Wednesday, February 25, 2009

Mirah

Here's a good one. Mirah has probably been producing some of the finest music money or illegal downloads can buy for years, and yet keeping fairly quiet about it.

Think about it this way. Who's blown up in the past year? Feist (whatever...all it takes today is an iPod commercial Everyone knows that.) Must admit, rather a fan of the song itself though and the full video but Feist is for another day/entry! Anyway, who else? Kate Nash, to some degree Regina Spektor and probably to a bit lesser degree Laura Marling and Laura Veirs. Now who's been creating the same type of music for years and years, yet been traveling so stealthily under the radar for the most part? Why that would be Miss Mirah Yom Tov Zeitlyn.

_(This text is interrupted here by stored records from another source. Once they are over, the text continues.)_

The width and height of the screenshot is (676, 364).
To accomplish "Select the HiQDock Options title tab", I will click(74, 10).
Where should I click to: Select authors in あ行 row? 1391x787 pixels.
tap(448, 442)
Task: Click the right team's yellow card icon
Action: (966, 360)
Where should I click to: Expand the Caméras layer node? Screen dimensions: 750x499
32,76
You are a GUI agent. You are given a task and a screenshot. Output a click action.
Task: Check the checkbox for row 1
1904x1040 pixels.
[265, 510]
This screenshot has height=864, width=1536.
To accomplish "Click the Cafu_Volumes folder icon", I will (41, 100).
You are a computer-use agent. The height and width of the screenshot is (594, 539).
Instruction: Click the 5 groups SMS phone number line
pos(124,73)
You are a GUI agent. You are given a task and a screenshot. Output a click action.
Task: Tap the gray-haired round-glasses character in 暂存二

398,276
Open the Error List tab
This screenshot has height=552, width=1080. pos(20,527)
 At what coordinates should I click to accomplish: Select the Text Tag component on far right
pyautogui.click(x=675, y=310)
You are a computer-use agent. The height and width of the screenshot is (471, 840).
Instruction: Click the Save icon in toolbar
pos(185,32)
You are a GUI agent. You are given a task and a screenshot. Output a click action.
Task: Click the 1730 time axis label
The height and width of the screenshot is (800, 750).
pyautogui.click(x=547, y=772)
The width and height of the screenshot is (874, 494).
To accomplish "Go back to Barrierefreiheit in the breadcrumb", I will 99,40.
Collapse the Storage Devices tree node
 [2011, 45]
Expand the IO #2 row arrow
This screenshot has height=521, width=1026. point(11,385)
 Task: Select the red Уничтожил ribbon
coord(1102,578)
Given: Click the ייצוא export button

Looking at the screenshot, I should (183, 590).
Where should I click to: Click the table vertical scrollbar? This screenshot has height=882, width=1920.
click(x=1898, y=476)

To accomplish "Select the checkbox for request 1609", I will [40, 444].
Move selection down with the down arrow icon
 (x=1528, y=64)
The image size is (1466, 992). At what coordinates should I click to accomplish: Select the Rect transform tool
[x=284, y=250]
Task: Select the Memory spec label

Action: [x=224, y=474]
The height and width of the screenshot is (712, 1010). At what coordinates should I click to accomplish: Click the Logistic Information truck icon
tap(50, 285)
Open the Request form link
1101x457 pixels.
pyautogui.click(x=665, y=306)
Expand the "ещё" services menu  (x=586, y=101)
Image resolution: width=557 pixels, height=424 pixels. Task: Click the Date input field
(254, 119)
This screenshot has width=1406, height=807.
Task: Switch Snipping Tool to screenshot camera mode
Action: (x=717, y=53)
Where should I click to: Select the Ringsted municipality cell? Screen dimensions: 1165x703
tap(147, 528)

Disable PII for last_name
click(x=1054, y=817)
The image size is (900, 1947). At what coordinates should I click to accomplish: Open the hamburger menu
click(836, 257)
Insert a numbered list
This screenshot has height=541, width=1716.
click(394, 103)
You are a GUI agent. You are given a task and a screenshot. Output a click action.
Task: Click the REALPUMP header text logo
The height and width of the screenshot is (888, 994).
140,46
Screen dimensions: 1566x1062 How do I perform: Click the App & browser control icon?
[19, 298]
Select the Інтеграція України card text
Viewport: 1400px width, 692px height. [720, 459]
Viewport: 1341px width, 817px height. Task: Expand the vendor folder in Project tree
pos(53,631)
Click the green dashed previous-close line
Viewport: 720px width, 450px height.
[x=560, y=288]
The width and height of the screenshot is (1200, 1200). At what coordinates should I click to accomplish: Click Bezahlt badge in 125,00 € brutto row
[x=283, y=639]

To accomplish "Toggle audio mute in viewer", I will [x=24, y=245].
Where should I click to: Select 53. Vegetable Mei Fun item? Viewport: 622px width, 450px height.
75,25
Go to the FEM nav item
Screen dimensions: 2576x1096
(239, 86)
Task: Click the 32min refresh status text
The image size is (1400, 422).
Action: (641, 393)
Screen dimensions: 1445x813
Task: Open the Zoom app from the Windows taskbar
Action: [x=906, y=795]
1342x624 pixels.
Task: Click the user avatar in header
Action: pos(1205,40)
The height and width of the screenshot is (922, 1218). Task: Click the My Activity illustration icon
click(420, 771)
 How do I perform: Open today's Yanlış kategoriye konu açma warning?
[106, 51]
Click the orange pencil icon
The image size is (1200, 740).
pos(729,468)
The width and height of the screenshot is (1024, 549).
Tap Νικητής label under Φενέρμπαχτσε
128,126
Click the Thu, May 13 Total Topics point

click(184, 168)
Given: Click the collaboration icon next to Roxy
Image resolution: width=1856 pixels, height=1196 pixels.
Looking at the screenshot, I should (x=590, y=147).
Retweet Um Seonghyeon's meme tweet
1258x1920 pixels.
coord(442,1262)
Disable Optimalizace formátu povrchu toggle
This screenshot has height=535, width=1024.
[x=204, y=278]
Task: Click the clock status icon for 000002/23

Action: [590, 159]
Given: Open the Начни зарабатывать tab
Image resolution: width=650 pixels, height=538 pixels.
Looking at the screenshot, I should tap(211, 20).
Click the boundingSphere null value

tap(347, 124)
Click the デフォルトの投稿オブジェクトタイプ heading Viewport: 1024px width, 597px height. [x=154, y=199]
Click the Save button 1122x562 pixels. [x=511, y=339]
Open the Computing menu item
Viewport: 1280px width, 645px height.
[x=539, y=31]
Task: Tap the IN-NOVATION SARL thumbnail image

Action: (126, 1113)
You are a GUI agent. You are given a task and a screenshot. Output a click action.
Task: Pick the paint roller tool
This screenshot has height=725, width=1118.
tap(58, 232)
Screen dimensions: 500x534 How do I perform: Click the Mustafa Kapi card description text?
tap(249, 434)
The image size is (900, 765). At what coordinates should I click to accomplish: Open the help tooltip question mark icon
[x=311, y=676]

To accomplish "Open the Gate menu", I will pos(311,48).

Mirah may be an even better choice to extrapolate on tonight than I first thought as she is one of those artists whose music invokes more than just a simple "I like" or "I don't", more than even a feeling like "happiness" or "devestation" or "loneliness" but an entire concept. The songs she writes are not simply a feeling, but a feeling and a time and setting. It's spring and early summer. It's that feeling that midwesterners know so well, where you feel as though you've perhaps traveled through the depths of Mordor to make it through the winter to this release of prison, also known as spring and summer. So on a day where it reaches in the 50's in Chicago in February, I have to say that Mirah is an appropriate soundtrack.

First of all, she's one of those people whose voice can predominantly be described as "cute." And yet there's drama. In songs such as "Look Up!" and "Cold cold water" you truly feel the drama amidst distorted sounds and heavy instrumentation. (Honestly, the second of those got so intense that it got to the point where it probably wasn't a good decision to listen to it in my car as I'd be so lost in imagery...somewhere between this and this.) And as soon as it seems like this is a force not to be reckoned with and an artist who is only going to provide heavy, sophisticated music, then she throws everyone for a loop with something like Pollen.

In the end, Mirah is one of the more talented singers I've been made aware of as she can take the most simplistic song or the most complicated arrangement and make them equally appealing and attractive. It's music to skip through spring flowers to, or shiver on the beach to after the sun sets on a summer night. I can't say that there is generally musical accompaniment to either of these actions, but if there were...it should be Mirah.